Records to use Block Start
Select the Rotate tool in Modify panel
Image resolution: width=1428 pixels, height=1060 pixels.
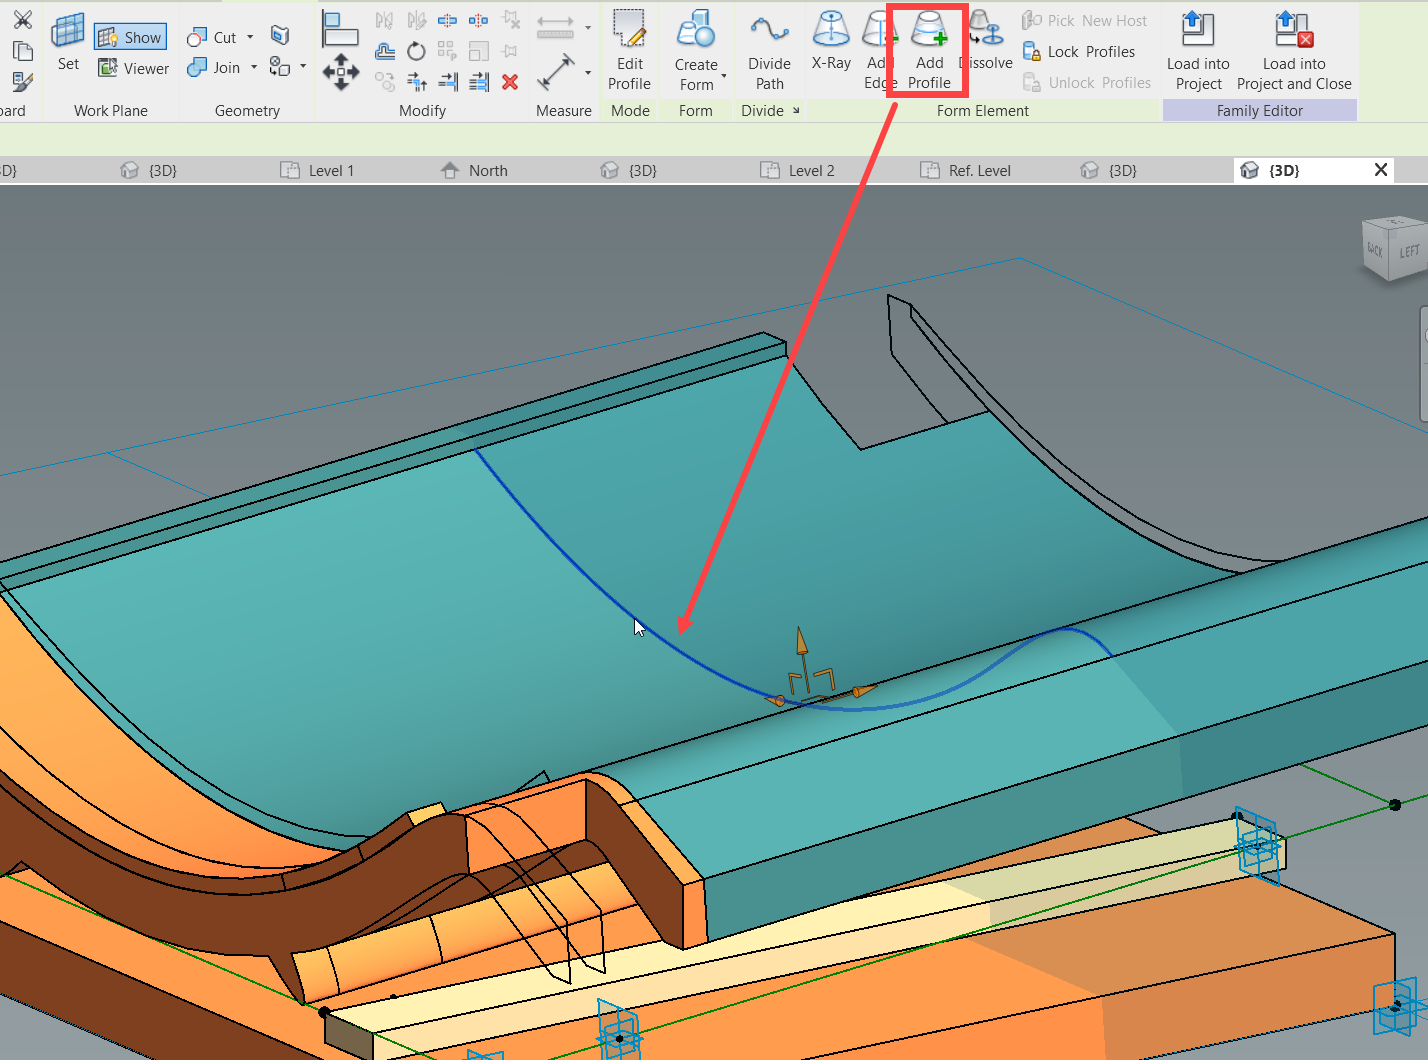coord(415,51)
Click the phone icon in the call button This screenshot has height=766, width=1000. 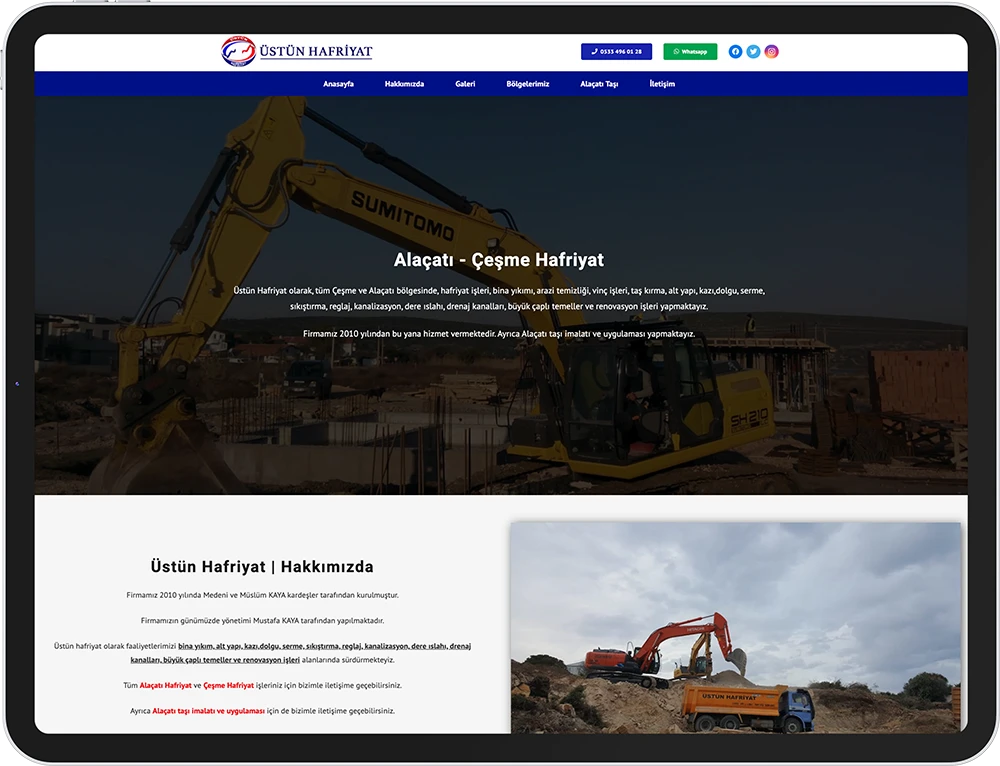[594, 51]
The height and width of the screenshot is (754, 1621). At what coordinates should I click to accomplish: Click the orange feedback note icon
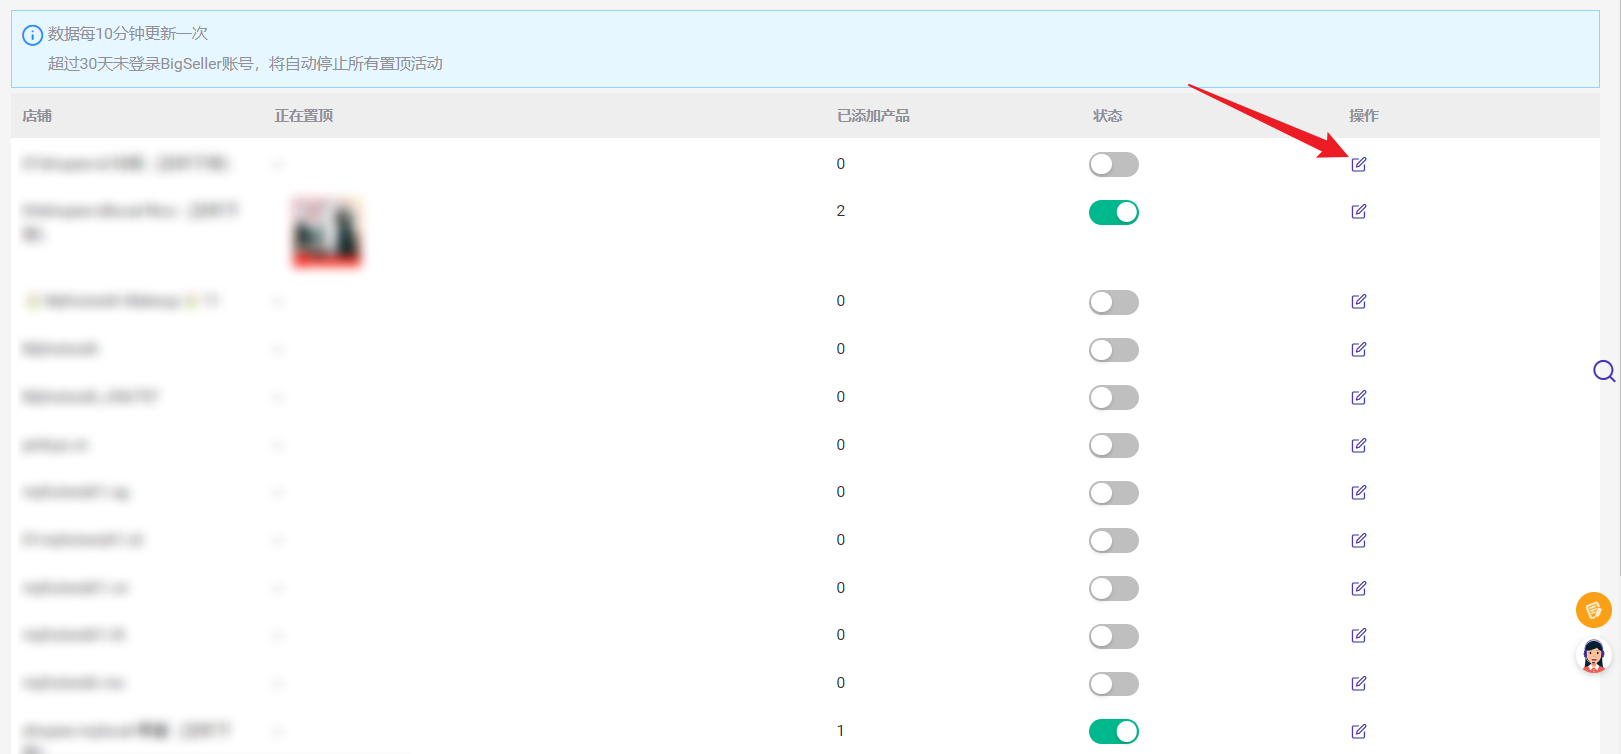pyautogui.click(x=1593, y=609)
Records to use Block End
■ **What you need to do**
Reproduce exactly, with nothing added, the lines from the line with "The height and" through the end of the entries above; pictures are to be left out.

■ **Task solution**
The height and width of the screenshot is (754, 1621). At what coordinates should I click to accomplish: Click the orange feedback note icon
pyautogui.click(x=1593, y=609)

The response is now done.